Turn the tables

While the DJ has long been accepted as a cultural icon, with turntablism now recognized as an art form unto itself, the actual techniques behind what a DJ does remain widely misunderstood by the public. As Columbus-via-Philadelphia’s RJD2 ascends from the underground hip-hop scene and vies for broader forms of creative expression, he provides a window into a world beyond the beats and rhymes that we all take for granted. And RJD2, aka Ramble John “RJ” Krohn, does so even as he moves away from sampling on his most recent work.

Ample samples: RJD2 turns his attention to live instrumentation.

“It got to the point,” Krohn explains, “where I couldn’t achieve what I wanted to achieve using samples off of records. Sampling was always labor-intensive and always a pain in the ass. Doing my first record just required an enormous amount of time. It’s a horribly convoluted way of doing things, but I was exploring a context of making music where I felt there was this huge world of potential. And I hadn’t even scratched the surface. So I was still very much in love with the process of taking apart all these little bits from records and putting them back together to make a song. I hadn’t really hit any kind of wall or limitation with it. But it all changed for me. I could still take five notes of guitar off a record and turn that into four bars or eight bars of music, but when I got to ‘I want it to change throughout the entire song,’ the honeymoon was over.”

Krohn has always used sampling as a means to craft a soundscape rather than simply create a beat-driven backdrop for someone else’s rhymes. But on his third and latest solo album, The Third Hand, he shifts his focus to live instrumentation in a digital context. He maintains, however, that his favorite period in rap music occurred from 1988 to 1993, when sample-based loops were all the rage.
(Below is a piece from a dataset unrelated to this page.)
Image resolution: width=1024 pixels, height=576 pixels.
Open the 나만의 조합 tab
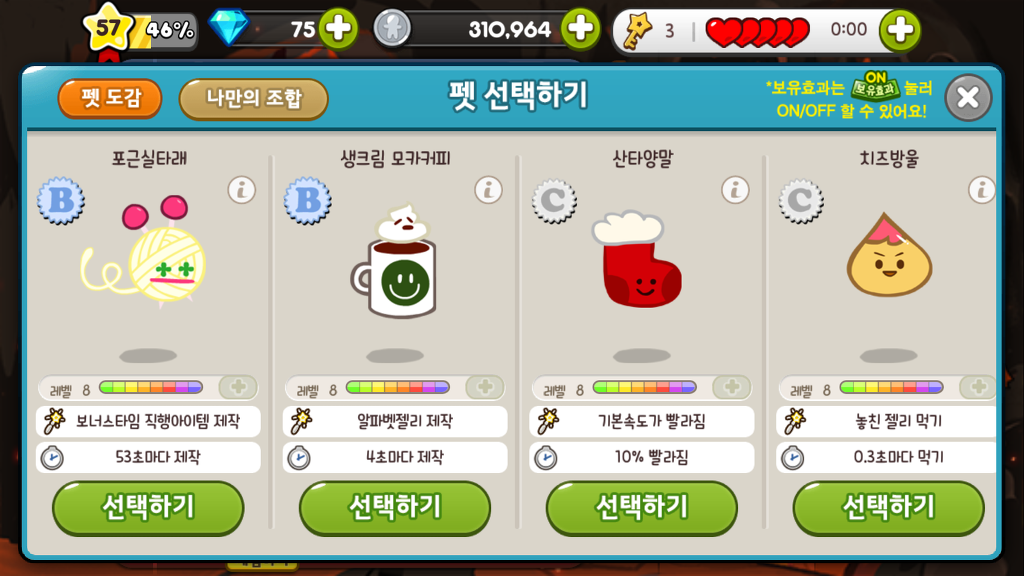coord(253,99)
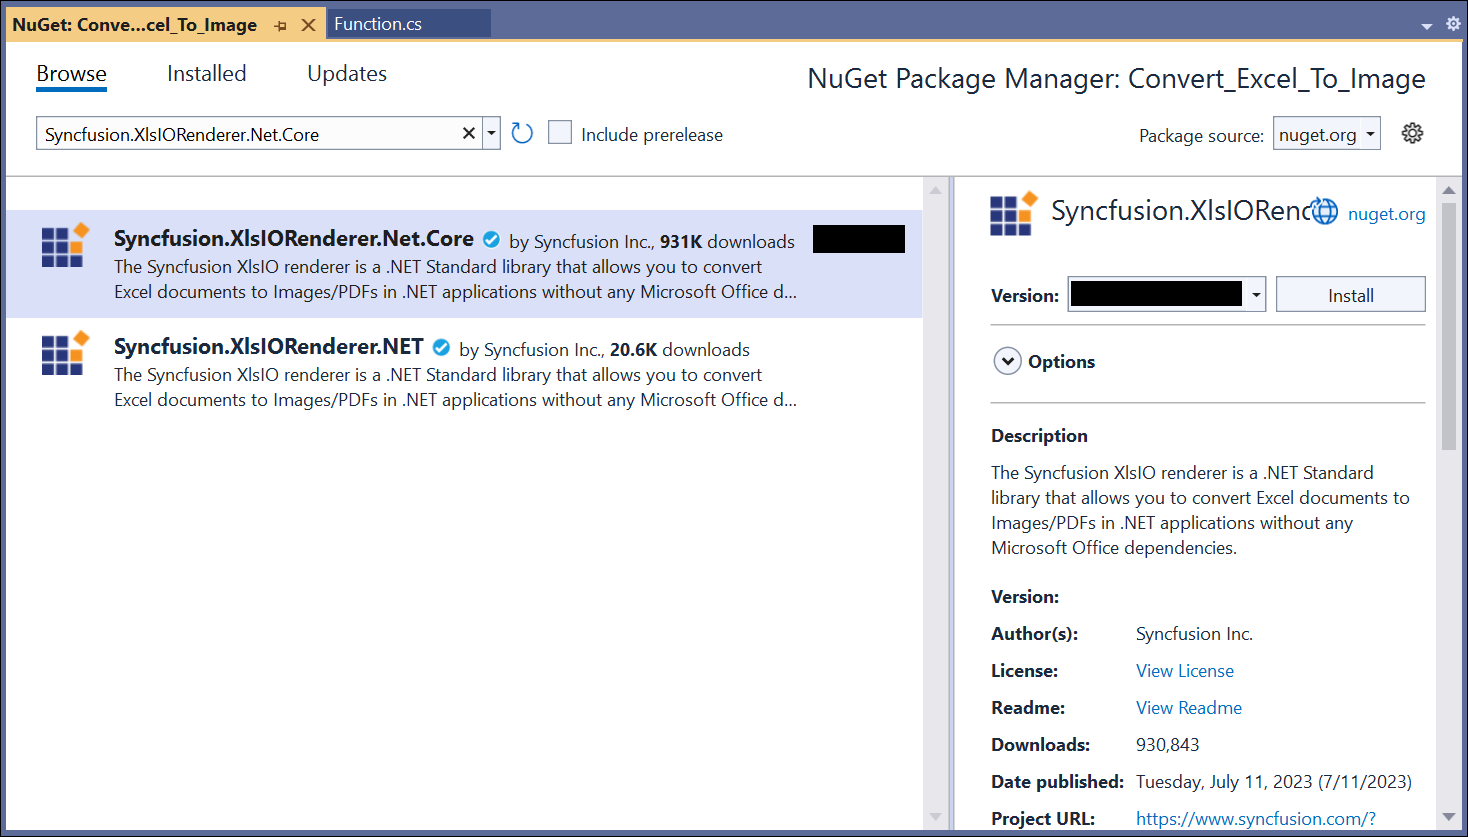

“I love that stuff,” he says. “There’s something that you get out of using samples, even to this day, that is very, very hard—if not impossible—to recreate with live instrumentation. But what I may want to listen to on a record is not necessarily what I want to do on a record. I’m trying to create the most mind-blowing experience possible. I’m not trying to take you back to 1994, Pete Rock or some sh*t. That’s fine, I don’t have any problem with it; I just expect more of myself.”

And he expects more from his live show, in which he eschews the idea of re-creating the music as it appears on record. Alternating between a turntable-only and turntables-with-live-band setup (he appears in Asheville with the latter), Krohn faces challenges in conveying his material.

“If I’m by myself,” he explains, “I’ll look at the records that I’ve used or things that are in the sampler as raw material and try to recontextualize what’s on the record using those sounds. When I’m with a band, it’s the same goal, except it’s a lot easier because the human element provides that natural variation.”

Krohn also insists on making his presentation accessible to the audience, regardless of their familiarity with DJ techniques and culture.

“I want to not have anything to hide behind,” says Krohn. “On the last tour, I had this visual rig, and part of it is a camera that’s on top of the turntables and sampler. It’s pretty obvious, when it’s 8-feet wide on a screen and you can see what buttons are being hit, what sounds are coming out of a sampler or a record, what sounds the bass player is playing. I want to pull down the curtain, so to speak, and make it as obvious as possible. I work hard to have this show as close to quote-unquote ‘real’ as possible. I didn’t just want to go out with a DAT player. That’s my qualm with some electronic music, because it’s not really about the performance.”

The performer is also well aware of the barriers between DJ and audience.

“A lot of people go see electronic or dance music or DJs for the experience,” Krohn offers. “It’s not like going to see Jimi Hendrix, where you’re like, ‘OK, play that guitar.’”

[Saby Reyes-Kulkarni is a freelance writer based in Rochester, N.Y.]


who: RJD2 with Dalek & Happy Chichester
what: Cut-and-paste hip-hop
where: The Orange Peel
when: Tuesday, April, 1 (9 p.m. $16 advance/$18 doors. 225-5851)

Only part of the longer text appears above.